For NPD type B, recombinant human ASM (rhASM) treatment for non-neurologic manifestations is undergoing clinical trial.[21, 22, 23]  Recombinant human ASM has been successfully produced in Chinese hamster ovary cells. Initial treatment studies were conducted in animal models, specifically, in ASM knockout mice. Treatment with rhASM in these animals resulted in dose-dependent toxicity. Such toxicity could be prevented by dose escalation to debulk stored sphingomyelin and thus maintain a low level of ceramide release.

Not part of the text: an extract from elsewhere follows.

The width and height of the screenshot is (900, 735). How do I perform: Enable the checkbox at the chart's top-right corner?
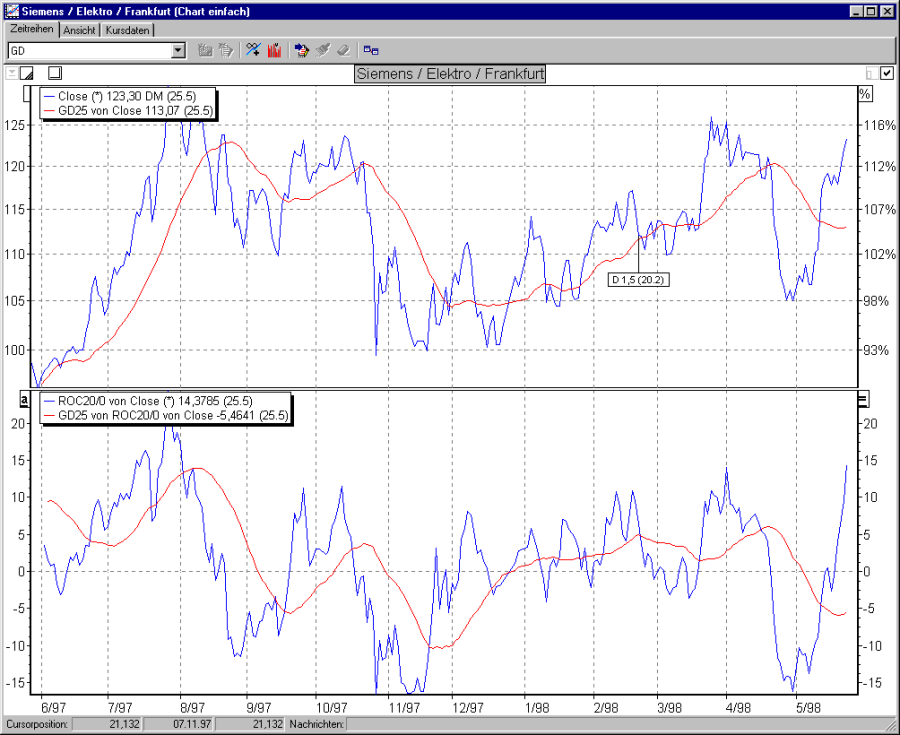[885, 73]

Subsequent studies have begun in humans. In a phase 1 study in adult patients, single administrations of rhASM (olipudase alfa) in increasing doses once every 2 weeks were undertaken, without adverse events. A 0.6 mg/kg maximum starting dose was determined. Transient elevation of cytokines and bilirubin was observed in this cohort.[22] In Phase 1b, a dose escalation scheme was used in five adult patients, first with low doses to debulk sphingomyelin in tissues, then with dose escalations of up to 3 mg/kg, for a total of 26 weeks. No serious adverse events were encountered.[21] A randomized phase 2/3 trial is underway.

Miglustat is first and only targeted therapy approved for NPD type C.[24]